- _Entries provided_:
>>>
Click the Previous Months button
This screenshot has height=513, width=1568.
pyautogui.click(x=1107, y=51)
<<<
>>>
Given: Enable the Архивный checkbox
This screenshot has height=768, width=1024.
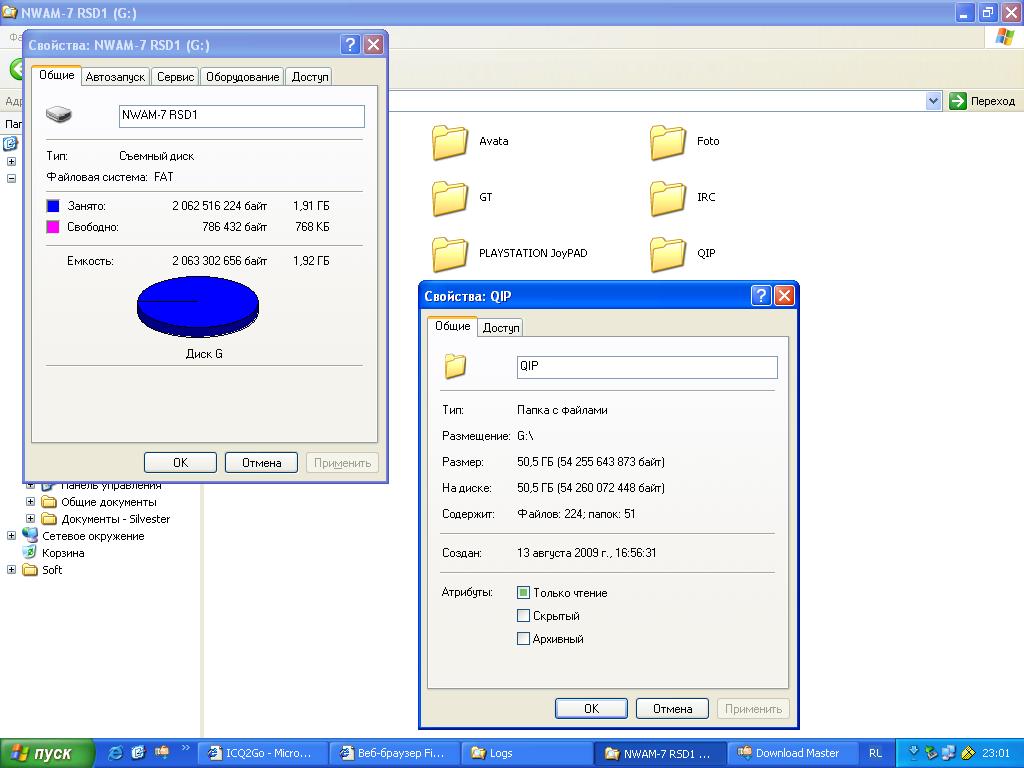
<<<
Set down precisely the lines above between the line holding "Given: Enable the Архивный checkbox" and the line holding "This screenshot has height=768, width=1024.", inclusive, and nothing beyond them.

Given: Enable the Архивный checkbox
This screenshot has height=768, width=1024.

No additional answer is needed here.